The Leafscale Gulper Shark or the Centrophorus squamosus belongs to the family Centrophoridae. This is family of dogfish. The distinctive features of this shark Shark includes large green eyes and denticles (tiny flat v-shaped scales on the skin) that are leaf like. The first dorsal fin is quite long and low. The dorsal fins have spines on them and the shark does not have an anal fin.
This shark is known to reach a maximum size of 150 centimeters (about 5 feet) which is quite small compared to many other shark species. The maximum recorded length of this shark is 158 centimeters. This shark also has a longish snout and is brown or grey in color with no preset patterns for recognition. It has teeth in both jaws that are shaped like blades. The upper set is much smaller than the lower one.

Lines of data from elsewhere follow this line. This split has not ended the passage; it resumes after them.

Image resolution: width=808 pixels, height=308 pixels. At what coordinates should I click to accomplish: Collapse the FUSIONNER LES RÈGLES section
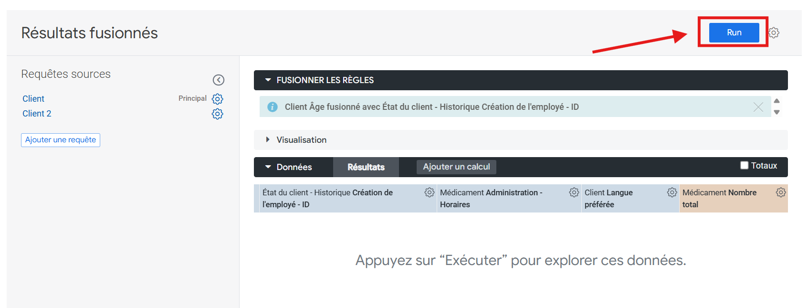tap(268, 80)
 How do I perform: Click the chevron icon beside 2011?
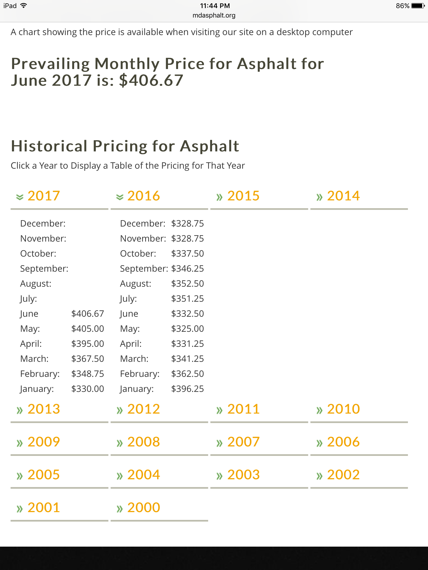coord(220,411)
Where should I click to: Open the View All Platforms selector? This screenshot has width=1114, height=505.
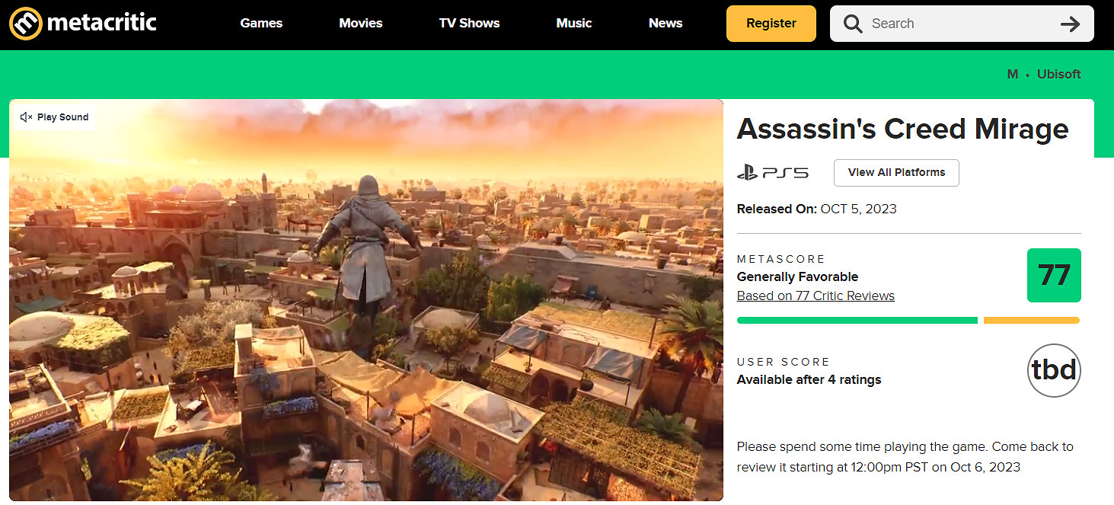coord(896,173)
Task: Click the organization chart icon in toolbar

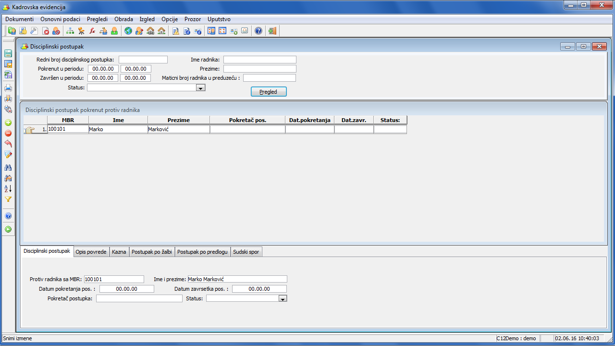Action: [x=70, y=31]
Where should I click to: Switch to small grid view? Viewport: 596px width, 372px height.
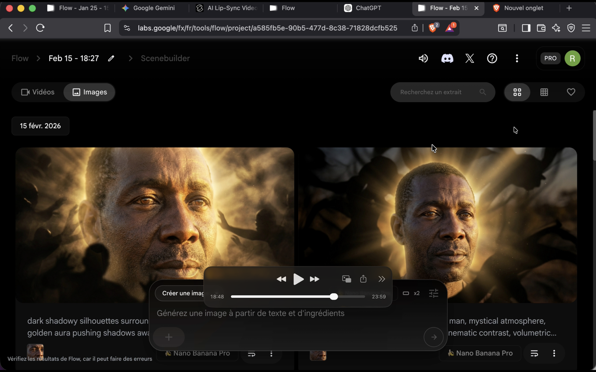[x=544, y=92]
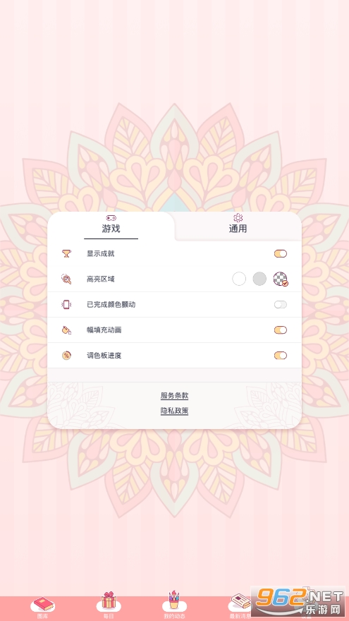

The Leafscale Gulper Shark is normally found near or on continental slopes usually at depths of 140 meters to 1250 meters (459ft to 4,100ft). It is also found in the open waters at the same depths. This deep water shark has been sighted on the continental slopes of Iceland right up to the Cape of Good Hope, the Eastern Atlantic Ocean, Western Indian Ocean (near Aldabra Islands), Western Pacific Ocean (near Honshu, Japan), New Zealand, South-Eastern Australia and the Philippines Islands.
These sharks are known to be great hunters, nocturnal predators and eats smaller fish and cephalopods.
The Leafscale Gulper Shark could be longest living shark species. Scientists have attempted to study this mysterious shark, but due to its deep water habitat, information on this shark is quite limited. This species was quite aggressively fished in the past. The meat of this shark is turned into fishmeal and is also consumed by humans in isolated parts of the world after drying and salting.
The trawl fisheries and deepwater longline fisheries of Western Europe (Spain, Ireland, France and Portugal) catch this shark quite frequently and its liver and meat are exported and marketed from these countries. The North and East Atlantic shorelines have seen a decline of the Leafscale Gulper Shark population by and estimated 80-90% over a period of three years. The sole cause of this is commercial exploitation.
These sharks also have long intervals between litters and slower growth compared to other sharks. The advantage they have is that they tend to live quite long due to stable and cold surroundings in the deep seas that they prefer. Being smaller in size, and living at great depths, these sharks are quite safe from many potential threats.
The Shark grows at a very slow rate and males of the species are considered adult when they reach a length of 100cms while the females of the species are considered so once they reach the length of about 125 centimeters. These sharks are Ovoviviparous, which means the eggs grow inside the female shark until the pups hatch. No additional information on the reproductive process of these sharks is known.
After observation, there have been no reproductive seasonal cycles observed, so it is assumed that the reproduction occurs across the year. The litter size of Leafscale Gulper Shark is five to eight. According to recent research in Portugal’s landing ports, there are two breeding cycles a year and the pups born are estimated to be 440mm (a little over 1 foot) in length.